Her debut as a television actress came with the 1969 Sumorna Jesen, as "The Good Fairy". The plot lines of most of the episodes Frajt starred in were inspired by the experiences of screenwriter Ivan Šibl in World War II.

In 1972, Frajt starred in the directorial debut film of Tomislav Radić The Living Truth. Her dynamic and dominant interpretation in the drama provided a direct dichotomy to the depressing nature of the film. Her performance instantly made her one of the most prominent film actresses of Yugoslavia, winning her a Golden Arena for Best Actress and commercial success.
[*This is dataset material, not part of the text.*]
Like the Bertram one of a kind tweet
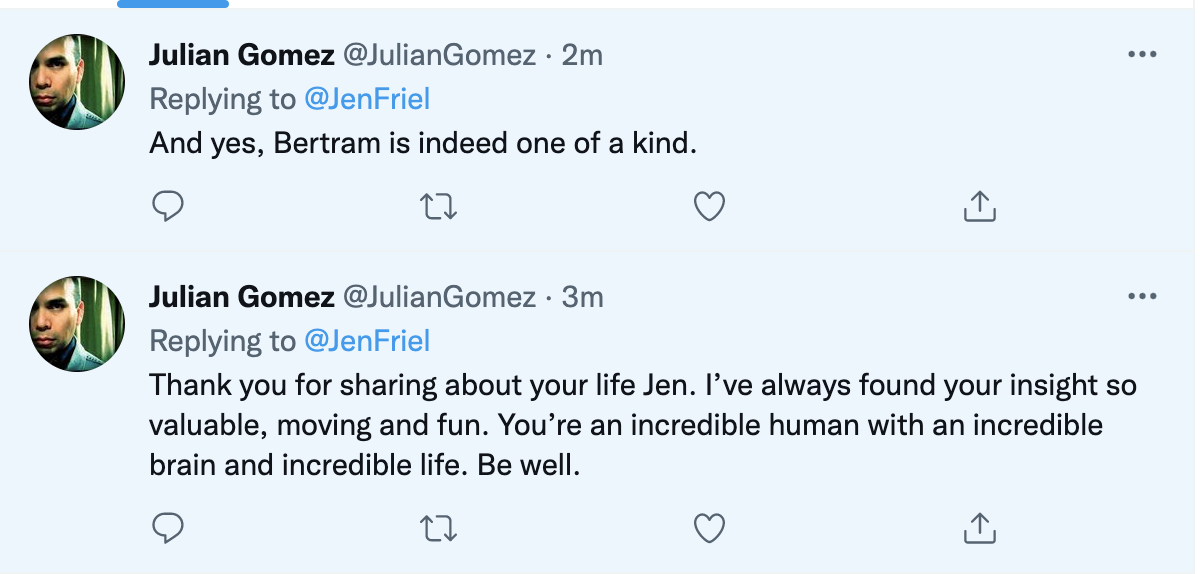Viewport: 1200px width, 574px height. tap(709, 206)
In a 1999 poll among 44 Croatian film consumers, The Living Truth was placed 20th on the list of all-time best Croatian films.

Frajt had a major role in the 1977 Krešo Golik film Pucanj, sharing the protagonist role with Serbian actor Marko Nikolić. In 1978, she appeared as the middle-aged audio pedagogue protagonist Ljubica in another Golik production Ljubica.
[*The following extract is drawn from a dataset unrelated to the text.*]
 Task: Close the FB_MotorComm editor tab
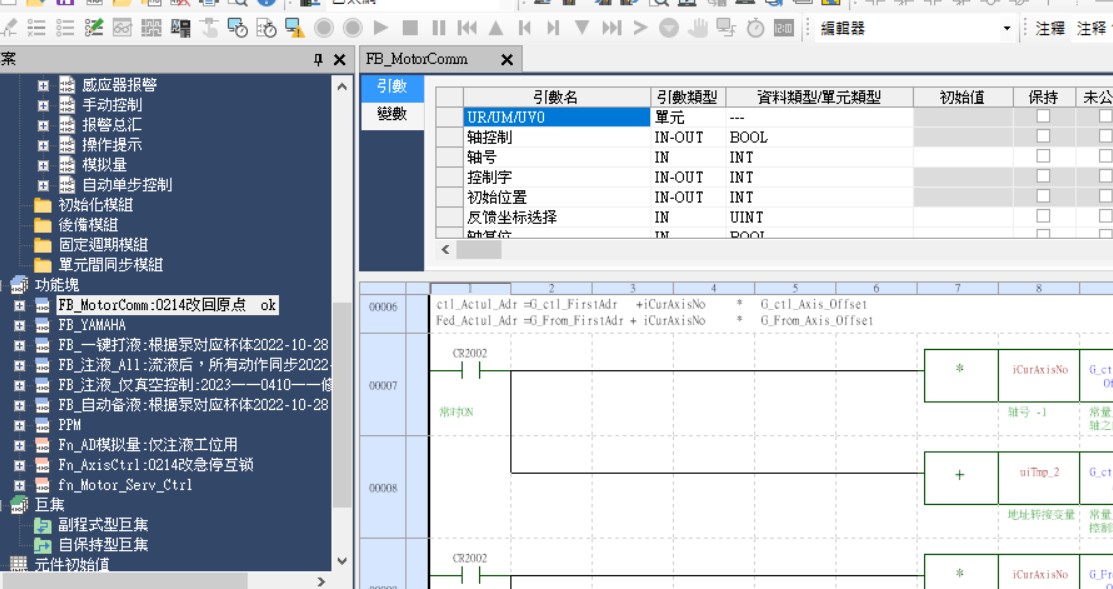[x=506, y=60]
In 1981, Veljko Bulajić invited her to play the principal character in the film High Voltage, after her performance as Ljubica.

In 1997, she voiced Grga (Melvin)'s mother in the Croatian-language animated feature Lapitch the Little Shoemaker. Frajt also dubbed Kala in the official 2005 Croatian version of the 1999 animated film Tarzan, and in 2013, Helen Mirren's character Dean Abigail Hardscrabble in the Croatian dub of Monsters University.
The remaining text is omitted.